Offices and shops at Warren are sometimes in need of new desks, cabinets, microwaves and many other items. Once the new things are ordered, the people have to find somewhere for the replaced items to go. That's where the traffic management office comes into play.
As part of the Defense Reutilization Marketing System, the cargo distribution shop takes all the old appliances the base turns in and sends them off to be resold. The staff builds the pallets, secures the appliances to them and loads the pallets onto vehicles destined for Colorado Springs, Colo. The money from the sales goes back into the Department of Defense.
Normally, the shop has 13 members working. Right now, eight are deployed. To make up for manning issues, members of the Wyoming Air National Guard have been tasked to help. Now, the Guard represents almost 50 percent of the current shop.
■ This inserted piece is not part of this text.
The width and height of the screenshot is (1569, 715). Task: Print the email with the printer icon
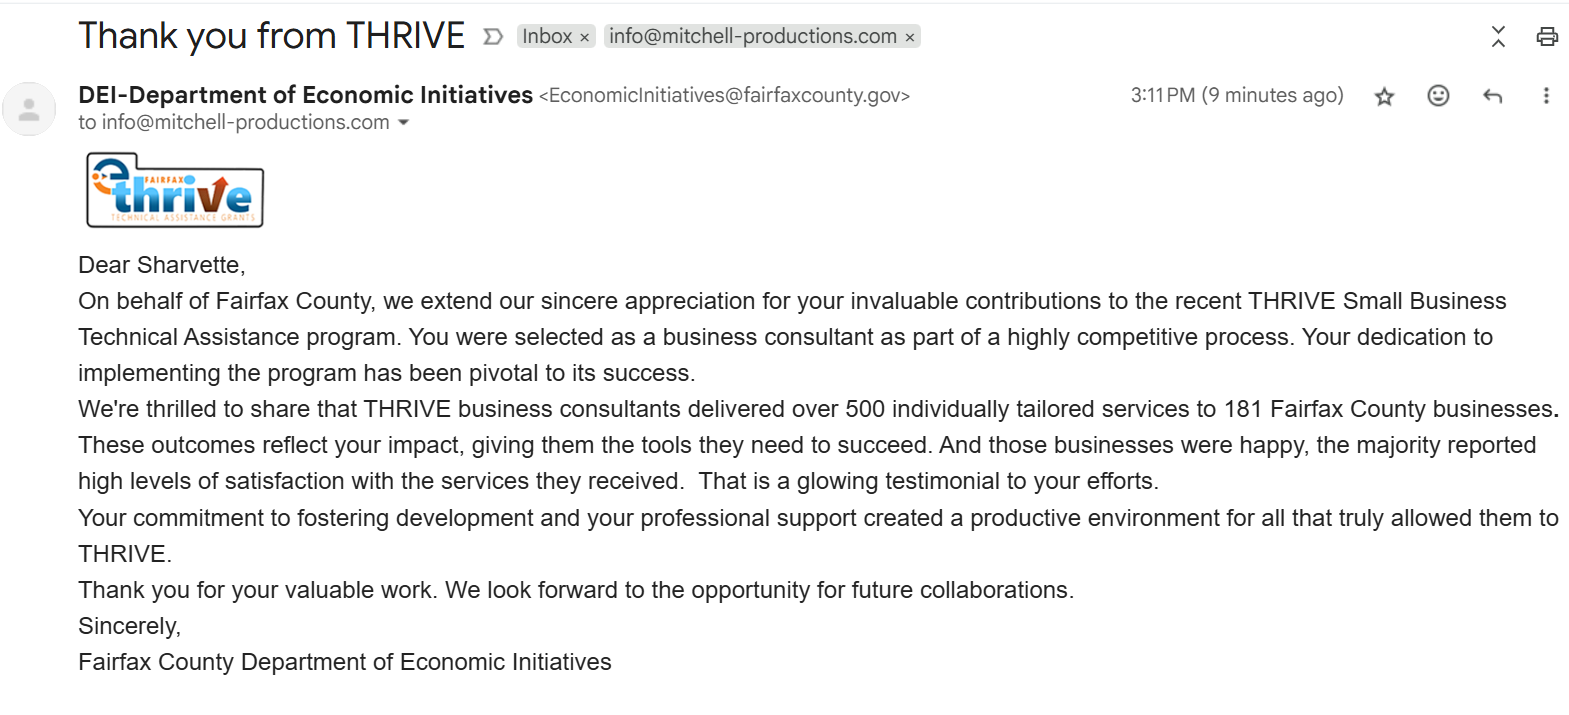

"We're a main part of it down here because they deploy so much," said Senior Airman Bruce Sheel, 243rd Air Traffic Control Squadron. "They'd be lost without us," he said with a smile.
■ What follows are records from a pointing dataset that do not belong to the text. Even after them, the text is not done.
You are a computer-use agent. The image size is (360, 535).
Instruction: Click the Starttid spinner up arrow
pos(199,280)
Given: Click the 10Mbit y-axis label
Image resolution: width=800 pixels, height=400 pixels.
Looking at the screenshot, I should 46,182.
"I feel like I have a lot of opportunities here," said Airman Ricky Sherman, 90th LRS. "With our low manning, it gives me the chance to try everything in this career field."
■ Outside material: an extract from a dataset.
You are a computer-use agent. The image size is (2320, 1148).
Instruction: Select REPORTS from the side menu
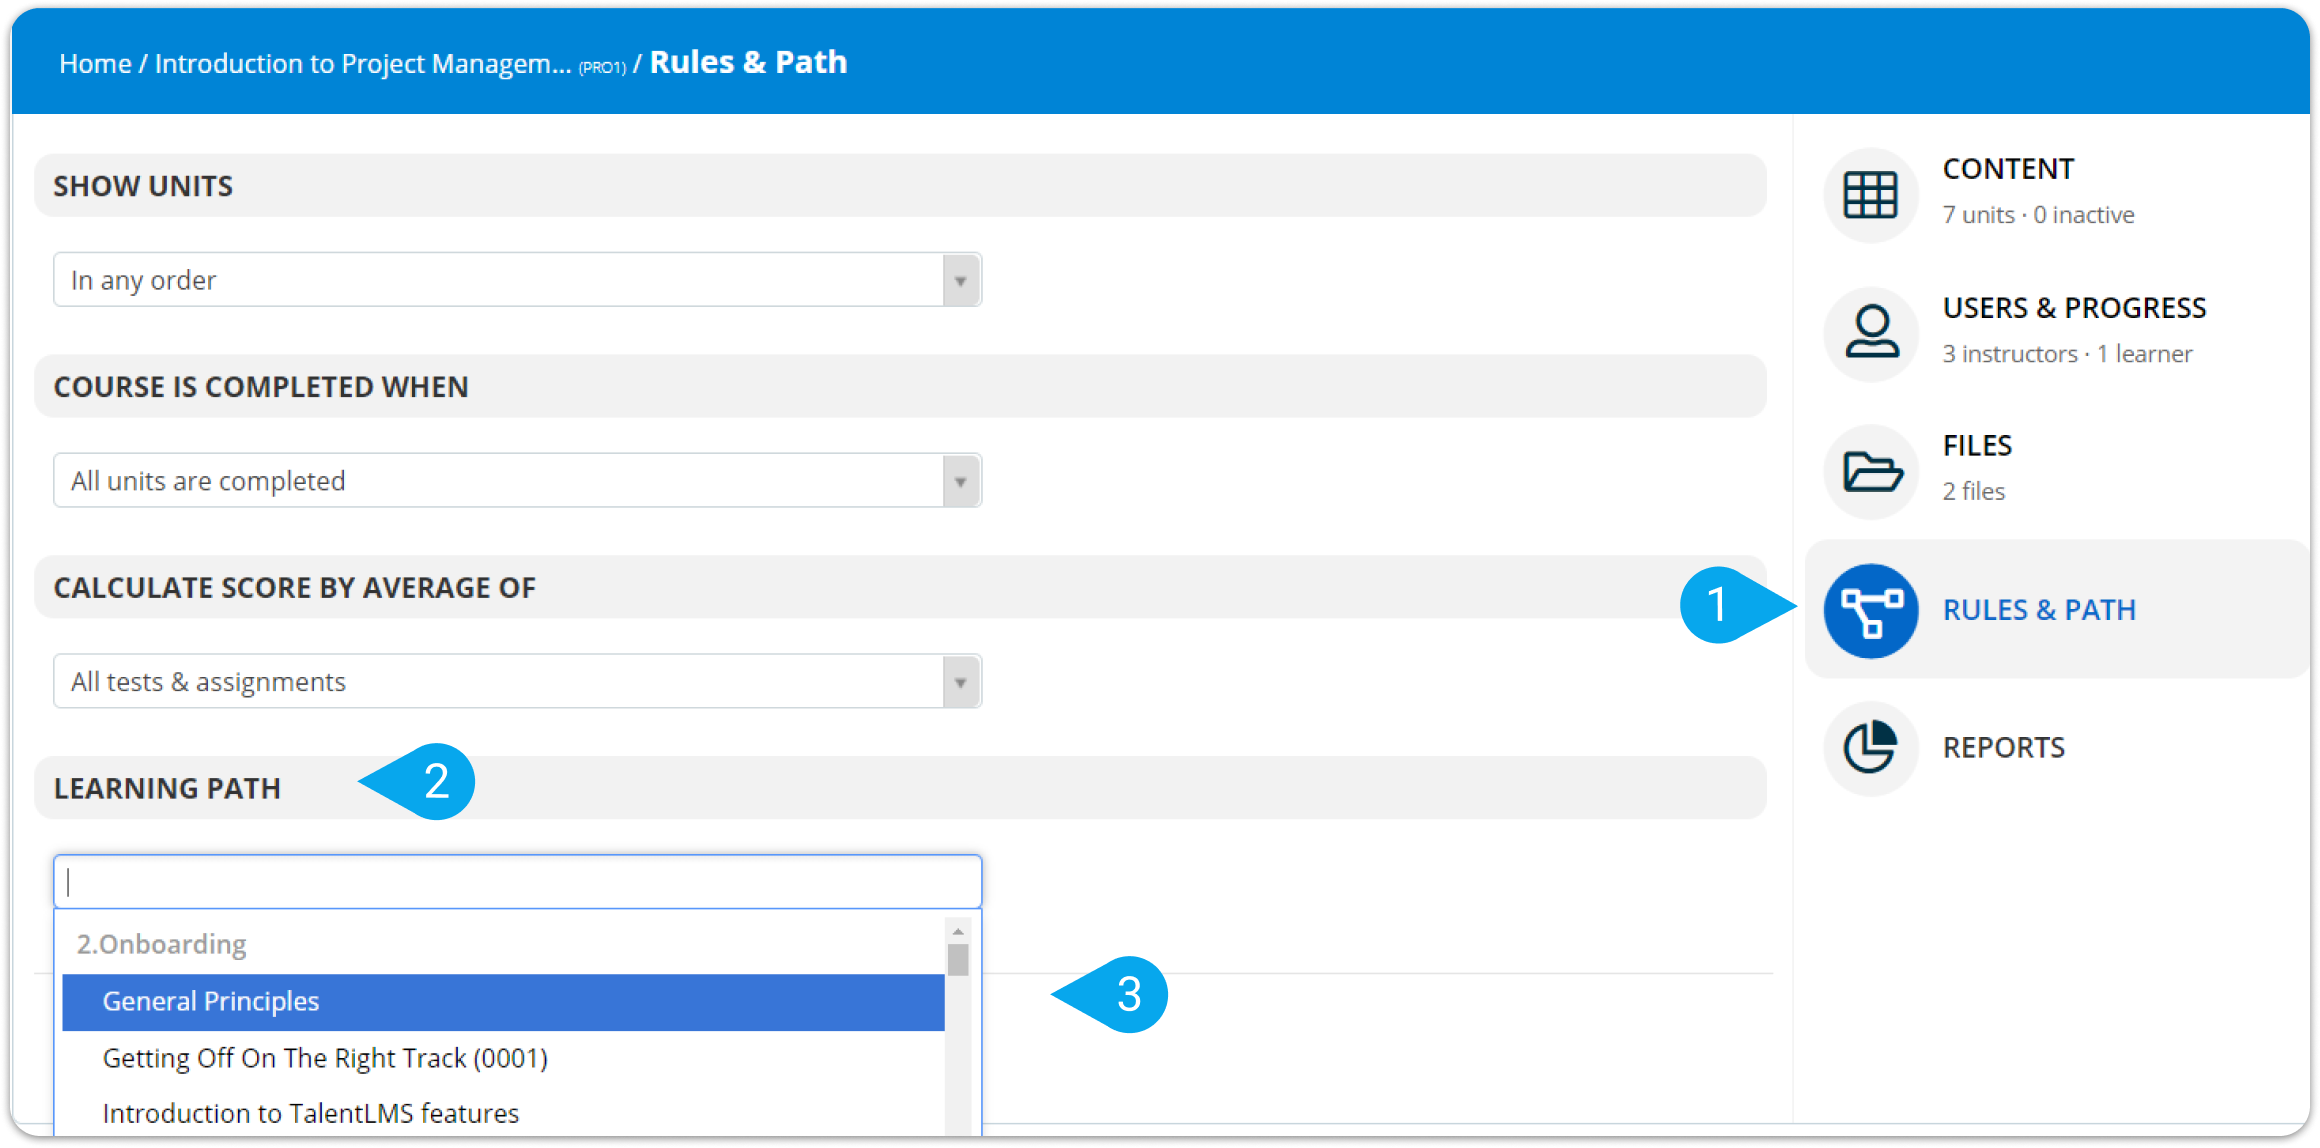pyautogui.click(x=2003, y=748)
When packaging or shipping items that have an irregular shape or size, the shop creates their own crates, called specialized packing instructions.
"Once the SPIs are made, we line them with foam so exact, there is no space to move," Airman Sheel said. "That way, when it gets shipped, nothing can bounce around or be damaged."
Apart from creating crates, the cargo center has a machine that can make most sizes of cardboard box. The machine cuts, perforates and removes all the excess cardboard, leaving a product that needs only tape to finish.
Using all these products and techniques, the cargo distribution center staff effectively handles the packaging at Warren. But the real work is from the people.
"The people are great," said Staff Sgt. Priscilla Brown, 90th LRS. "I like knowing that when I come to work, we can get the job done."
"I love being part of LRS," Airman Sheel said. "I have friends here that are like family to me."